A moist and delicately spiced cake with a sticky topping and a delicious flavour. Perfect for afternoon tea but also delicious with custard for a cosy dessert.



For the cake -

  • 60g (2 1/2 oz) butter, cubed
  • 125g (4 1/2 oz) golden syrup
  • 100g (3 1/2 oz) plain four
  • 25g (1oz) self raising flour
  • 1 teaspoon bicarbonate of soda
  • 1 heaped teaspoon ground ginger
  • 1/2 teaspoon mixed spice
  • 100g (3 1/2 oz) caster sugar
  • a pinch of salt
  • 125ml (1/2 cup) milk
  • 1 egg, beaten

For the syrup -

  • 1 ball of stem ginger (sold in jars in syrup), very finely chopped
  • 2 tablespoons of the ginger syrup from the stem ginger jar

You'll also need a 900g (2lb) loaf tin (size 23 x 12cm) and either baking parchment to line it or a non-stick paper loaf tin liner (I really like these from Lakeland - it's not an ad, rather a genuine recommendation)

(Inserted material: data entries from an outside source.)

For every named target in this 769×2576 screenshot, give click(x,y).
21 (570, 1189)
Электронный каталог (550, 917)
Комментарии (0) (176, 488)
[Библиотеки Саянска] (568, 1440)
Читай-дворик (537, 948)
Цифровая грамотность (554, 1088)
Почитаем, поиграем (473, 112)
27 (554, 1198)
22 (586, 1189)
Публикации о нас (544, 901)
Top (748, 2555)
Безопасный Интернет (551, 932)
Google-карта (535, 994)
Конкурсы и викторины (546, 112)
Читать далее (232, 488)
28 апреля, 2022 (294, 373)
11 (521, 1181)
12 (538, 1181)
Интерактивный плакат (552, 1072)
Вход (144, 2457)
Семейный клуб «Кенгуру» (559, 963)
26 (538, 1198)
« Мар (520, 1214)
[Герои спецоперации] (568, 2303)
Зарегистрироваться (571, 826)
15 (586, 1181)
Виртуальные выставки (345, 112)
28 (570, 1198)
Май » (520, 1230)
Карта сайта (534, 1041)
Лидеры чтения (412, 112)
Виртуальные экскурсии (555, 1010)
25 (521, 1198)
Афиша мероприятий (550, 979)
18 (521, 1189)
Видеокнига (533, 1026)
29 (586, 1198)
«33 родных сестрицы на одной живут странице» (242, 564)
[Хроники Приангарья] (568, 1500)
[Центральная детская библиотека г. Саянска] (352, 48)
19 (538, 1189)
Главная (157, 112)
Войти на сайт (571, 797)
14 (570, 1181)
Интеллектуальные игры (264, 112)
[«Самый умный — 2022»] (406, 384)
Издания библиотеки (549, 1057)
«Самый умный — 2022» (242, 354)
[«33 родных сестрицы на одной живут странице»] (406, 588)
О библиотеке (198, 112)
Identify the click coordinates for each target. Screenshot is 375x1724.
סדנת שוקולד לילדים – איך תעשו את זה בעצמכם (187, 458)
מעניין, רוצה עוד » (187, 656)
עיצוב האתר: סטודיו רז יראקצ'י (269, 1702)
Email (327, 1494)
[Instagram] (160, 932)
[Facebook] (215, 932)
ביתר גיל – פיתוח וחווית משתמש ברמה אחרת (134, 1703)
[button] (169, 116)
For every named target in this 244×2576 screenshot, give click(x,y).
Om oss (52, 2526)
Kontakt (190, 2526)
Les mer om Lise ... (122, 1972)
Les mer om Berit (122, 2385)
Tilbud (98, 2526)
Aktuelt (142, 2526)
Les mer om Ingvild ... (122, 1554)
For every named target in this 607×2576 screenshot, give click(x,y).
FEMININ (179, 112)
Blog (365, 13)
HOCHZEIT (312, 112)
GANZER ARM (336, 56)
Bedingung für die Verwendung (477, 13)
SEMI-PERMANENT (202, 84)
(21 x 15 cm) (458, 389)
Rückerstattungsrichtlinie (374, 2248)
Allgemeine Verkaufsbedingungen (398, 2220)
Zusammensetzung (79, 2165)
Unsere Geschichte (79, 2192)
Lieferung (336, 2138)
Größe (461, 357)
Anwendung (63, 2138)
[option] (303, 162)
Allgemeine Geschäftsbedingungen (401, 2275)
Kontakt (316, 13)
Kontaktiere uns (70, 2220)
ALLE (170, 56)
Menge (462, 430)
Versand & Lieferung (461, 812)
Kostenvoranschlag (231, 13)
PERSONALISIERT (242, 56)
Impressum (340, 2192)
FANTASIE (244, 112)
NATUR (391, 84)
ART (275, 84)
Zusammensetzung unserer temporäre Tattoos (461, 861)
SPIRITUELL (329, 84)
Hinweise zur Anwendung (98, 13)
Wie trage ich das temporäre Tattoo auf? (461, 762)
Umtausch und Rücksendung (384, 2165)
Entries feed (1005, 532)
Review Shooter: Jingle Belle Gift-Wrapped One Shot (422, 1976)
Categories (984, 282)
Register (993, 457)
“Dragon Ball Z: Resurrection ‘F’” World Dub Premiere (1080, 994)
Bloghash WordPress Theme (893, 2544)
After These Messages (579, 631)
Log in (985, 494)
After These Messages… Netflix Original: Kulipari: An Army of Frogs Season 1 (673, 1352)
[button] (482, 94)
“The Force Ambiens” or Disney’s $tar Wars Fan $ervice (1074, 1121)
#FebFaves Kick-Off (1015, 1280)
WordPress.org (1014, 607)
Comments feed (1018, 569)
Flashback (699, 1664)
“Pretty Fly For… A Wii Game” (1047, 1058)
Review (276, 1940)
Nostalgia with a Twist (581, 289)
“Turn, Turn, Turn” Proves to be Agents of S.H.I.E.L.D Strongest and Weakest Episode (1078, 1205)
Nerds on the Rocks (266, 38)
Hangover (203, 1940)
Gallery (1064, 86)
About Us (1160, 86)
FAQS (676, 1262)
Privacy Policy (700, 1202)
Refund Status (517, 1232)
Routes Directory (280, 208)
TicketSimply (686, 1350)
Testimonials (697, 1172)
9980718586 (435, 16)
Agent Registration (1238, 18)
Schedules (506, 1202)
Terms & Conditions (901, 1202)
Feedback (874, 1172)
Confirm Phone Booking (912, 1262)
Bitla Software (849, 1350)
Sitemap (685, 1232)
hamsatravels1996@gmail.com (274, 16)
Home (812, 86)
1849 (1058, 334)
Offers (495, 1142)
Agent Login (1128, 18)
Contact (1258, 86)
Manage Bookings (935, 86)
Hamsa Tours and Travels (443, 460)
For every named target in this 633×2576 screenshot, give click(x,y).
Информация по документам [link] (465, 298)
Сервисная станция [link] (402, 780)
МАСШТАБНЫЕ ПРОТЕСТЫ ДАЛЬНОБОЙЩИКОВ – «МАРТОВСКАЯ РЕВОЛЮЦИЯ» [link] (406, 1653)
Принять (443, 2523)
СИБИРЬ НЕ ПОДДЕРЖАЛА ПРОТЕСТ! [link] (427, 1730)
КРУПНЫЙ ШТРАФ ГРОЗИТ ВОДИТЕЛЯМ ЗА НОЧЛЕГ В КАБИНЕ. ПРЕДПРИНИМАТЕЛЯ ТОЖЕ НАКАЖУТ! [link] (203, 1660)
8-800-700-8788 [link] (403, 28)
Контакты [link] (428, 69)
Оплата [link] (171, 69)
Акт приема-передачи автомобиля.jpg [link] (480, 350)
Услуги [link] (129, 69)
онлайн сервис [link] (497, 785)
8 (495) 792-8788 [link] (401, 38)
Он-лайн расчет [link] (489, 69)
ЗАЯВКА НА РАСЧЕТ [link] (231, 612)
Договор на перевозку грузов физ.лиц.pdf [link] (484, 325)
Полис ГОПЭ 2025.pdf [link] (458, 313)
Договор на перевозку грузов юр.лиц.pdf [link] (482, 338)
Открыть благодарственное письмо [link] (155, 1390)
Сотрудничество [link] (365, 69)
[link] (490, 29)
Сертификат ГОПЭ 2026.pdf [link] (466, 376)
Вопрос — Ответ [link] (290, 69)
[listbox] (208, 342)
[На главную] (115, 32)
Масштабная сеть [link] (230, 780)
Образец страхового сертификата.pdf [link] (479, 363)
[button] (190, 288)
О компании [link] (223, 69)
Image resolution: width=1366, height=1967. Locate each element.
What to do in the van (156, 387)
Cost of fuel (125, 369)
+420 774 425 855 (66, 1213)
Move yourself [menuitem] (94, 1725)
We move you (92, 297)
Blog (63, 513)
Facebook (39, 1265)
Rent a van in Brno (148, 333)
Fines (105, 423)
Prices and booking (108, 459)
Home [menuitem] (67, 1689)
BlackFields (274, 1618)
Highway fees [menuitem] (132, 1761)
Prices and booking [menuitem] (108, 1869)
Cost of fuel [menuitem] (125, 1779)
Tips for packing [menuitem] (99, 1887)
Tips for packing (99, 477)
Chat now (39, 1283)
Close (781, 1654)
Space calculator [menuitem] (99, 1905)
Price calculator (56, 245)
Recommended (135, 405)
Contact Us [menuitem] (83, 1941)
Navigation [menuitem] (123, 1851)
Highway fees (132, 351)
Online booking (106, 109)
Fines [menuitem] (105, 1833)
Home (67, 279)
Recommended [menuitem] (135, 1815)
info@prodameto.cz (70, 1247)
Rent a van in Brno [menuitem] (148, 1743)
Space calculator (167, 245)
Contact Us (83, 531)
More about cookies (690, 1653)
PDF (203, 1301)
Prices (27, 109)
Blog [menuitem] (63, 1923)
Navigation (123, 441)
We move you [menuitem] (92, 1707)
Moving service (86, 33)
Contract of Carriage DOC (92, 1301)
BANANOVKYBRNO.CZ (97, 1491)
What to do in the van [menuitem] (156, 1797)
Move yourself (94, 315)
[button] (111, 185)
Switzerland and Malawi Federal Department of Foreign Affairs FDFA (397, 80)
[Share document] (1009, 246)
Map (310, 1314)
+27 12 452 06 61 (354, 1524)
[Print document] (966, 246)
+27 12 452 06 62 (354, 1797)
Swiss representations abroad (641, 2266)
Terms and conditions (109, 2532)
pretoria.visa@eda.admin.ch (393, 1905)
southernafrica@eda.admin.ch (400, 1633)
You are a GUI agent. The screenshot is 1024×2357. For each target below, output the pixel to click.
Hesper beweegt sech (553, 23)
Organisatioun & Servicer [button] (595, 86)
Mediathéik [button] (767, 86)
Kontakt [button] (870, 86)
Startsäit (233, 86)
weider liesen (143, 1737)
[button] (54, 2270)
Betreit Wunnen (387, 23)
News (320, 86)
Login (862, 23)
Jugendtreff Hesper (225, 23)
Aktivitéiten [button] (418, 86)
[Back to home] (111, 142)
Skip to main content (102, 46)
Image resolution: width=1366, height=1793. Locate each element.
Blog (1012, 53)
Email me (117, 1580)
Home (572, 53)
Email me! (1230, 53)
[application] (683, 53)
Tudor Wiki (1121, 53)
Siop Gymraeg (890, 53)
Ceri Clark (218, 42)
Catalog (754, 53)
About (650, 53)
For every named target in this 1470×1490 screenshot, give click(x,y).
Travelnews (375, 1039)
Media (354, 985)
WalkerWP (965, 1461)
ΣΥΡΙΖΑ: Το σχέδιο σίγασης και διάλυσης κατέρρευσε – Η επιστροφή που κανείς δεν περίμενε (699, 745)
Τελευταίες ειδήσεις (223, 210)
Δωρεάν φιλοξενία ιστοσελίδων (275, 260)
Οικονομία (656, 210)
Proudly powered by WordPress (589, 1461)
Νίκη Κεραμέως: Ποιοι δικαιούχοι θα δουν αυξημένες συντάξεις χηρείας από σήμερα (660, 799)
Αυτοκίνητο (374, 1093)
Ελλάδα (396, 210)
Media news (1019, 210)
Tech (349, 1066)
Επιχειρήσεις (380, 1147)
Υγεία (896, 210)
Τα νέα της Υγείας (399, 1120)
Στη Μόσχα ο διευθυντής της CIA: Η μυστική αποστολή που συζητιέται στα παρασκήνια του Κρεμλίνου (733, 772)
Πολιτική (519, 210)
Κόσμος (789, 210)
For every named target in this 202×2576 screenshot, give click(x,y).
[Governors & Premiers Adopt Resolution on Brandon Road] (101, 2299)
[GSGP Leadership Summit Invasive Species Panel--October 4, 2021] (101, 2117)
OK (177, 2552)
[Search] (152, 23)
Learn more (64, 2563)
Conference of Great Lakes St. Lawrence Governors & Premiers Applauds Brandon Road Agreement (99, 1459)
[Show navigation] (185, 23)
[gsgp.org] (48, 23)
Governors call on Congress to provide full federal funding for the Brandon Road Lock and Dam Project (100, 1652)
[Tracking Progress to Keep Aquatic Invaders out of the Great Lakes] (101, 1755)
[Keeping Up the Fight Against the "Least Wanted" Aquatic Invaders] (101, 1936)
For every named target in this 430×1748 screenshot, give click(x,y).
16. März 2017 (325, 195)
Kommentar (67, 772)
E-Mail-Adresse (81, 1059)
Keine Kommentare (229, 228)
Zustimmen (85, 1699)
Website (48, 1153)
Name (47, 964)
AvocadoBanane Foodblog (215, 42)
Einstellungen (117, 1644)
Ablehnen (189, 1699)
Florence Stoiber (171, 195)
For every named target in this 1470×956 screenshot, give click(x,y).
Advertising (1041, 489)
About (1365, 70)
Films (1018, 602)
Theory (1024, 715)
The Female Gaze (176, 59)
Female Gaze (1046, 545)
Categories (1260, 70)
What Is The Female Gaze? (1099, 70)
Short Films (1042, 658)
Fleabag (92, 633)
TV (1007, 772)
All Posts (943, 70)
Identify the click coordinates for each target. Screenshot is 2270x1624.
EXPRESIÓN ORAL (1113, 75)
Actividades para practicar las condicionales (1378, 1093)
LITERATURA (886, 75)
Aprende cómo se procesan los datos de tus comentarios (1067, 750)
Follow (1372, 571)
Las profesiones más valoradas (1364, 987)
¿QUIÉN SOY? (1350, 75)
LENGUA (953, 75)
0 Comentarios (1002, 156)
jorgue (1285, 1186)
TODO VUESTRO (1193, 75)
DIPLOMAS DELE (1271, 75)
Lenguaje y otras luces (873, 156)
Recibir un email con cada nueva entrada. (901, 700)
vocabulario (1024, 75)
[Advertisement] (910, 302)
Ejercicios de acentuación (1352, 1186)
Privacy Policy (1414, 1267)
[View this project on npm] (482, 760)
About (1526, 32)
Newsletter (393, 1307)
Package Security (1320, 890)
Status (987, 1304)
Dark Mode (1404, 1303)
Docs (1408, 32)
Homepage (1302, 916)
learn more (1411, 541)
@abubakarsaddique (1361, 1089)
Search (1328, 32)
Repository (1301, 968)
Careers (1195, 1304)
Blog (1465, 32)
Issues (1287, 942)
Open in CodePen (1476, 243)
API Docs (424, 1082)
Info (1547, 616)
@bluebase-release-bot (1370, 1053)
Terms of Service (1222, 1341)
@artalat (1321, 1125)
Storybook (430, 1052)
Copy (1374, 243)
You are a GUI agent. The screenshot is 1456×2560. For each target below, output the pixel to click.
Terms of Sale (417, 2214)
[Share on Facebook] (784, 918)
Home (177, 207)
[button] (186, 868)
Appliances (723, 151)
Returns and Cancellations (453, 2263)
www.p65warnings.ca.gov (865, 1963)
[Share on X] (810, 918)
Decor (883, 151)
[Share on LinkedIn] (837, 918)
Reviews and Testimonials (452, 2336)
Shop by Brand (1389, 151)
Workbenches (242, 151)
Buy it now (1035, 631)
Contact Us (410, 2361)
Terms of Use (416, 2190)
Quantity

  1. Preheat the oven to 170°C/150°C Fan/325°F (gas mark 3). Line the loaf tin with baking parchment.
  2. Melt the butter and golden syrup - Add the butter and golden syrup to a small saucepan and melt over a low heat, stirring occasionally. Remove from the heat.
  3. Combine the flours, bicarbonate of soda and the spices in a mixing bowl. Sieve any of the dry ingredients that may be a bit lumpy.
  4. Stir in the caster sugar and salt.
  5. Add the milk and egg and mix until smooth.
  6. Gradually add the melted butter mixture, stirring until completely incorporated.
  7. Pour the batter mixture into the loaf tin (it will be quite runny).
  8. Bake for 45-50 minutes or until risen and firm to the touch.
  9. Combine the finely chopped stem ginger with 2 tablespoons of ginger syrup from the jar. Once the cake is out of the oven and while it's still warm, gently pierce it all over with a skewer and pour over the prepared stem ginger syrup.
  10. Leave to cool completely in the tin.